WORK TASK — The response must be the exact lines from the line holding "Given: Share this report via the share icon" through the end of the entries, with no pictures and nothing else.

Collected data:
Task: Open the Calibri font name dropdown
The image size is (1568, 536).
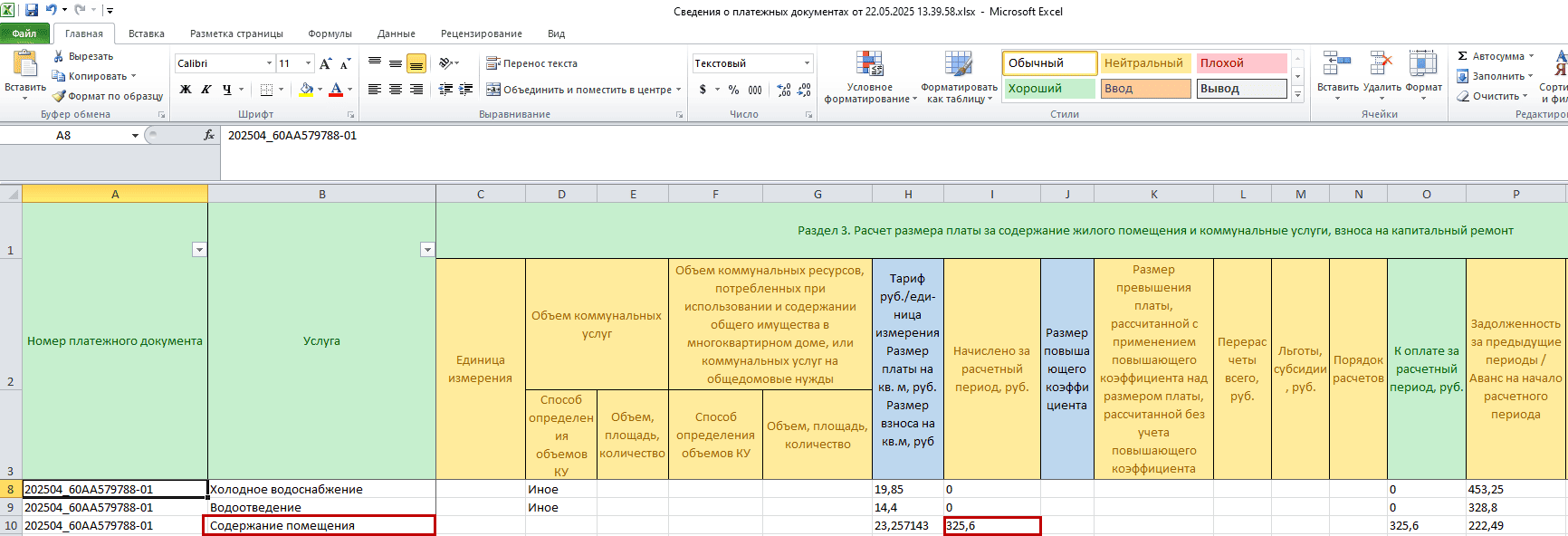Action: pyautogui.click(x=269, y=63)
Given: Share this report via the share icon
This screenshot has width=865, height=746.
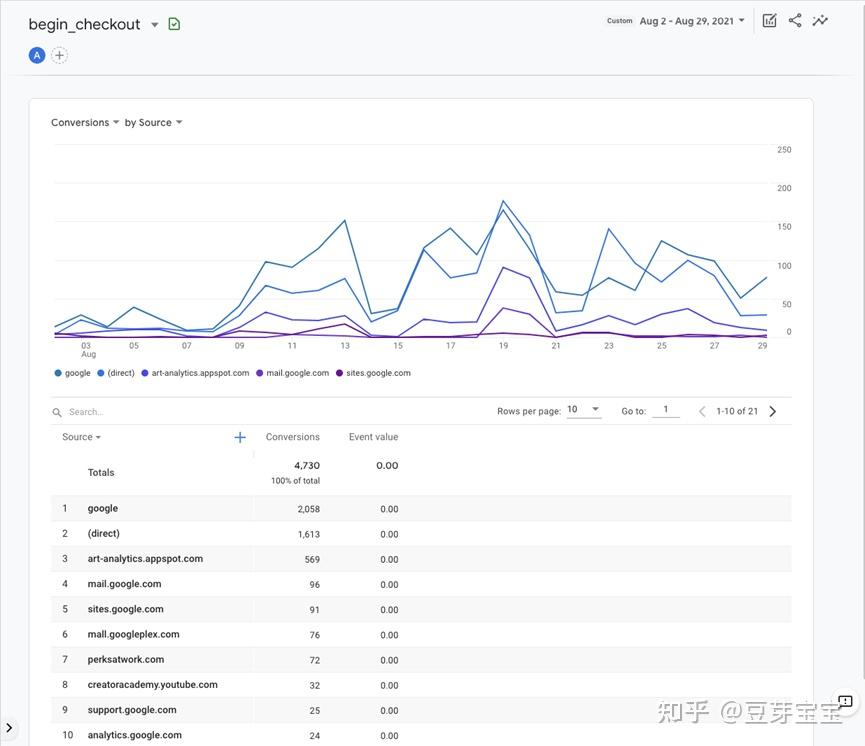Looking at the screenshot, I should (794, 19).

TASK ANSWER —
Given: Share this report via the share icon
This screenshot has width=865, height=746.
Looking at the screenshot, I should (794, 19).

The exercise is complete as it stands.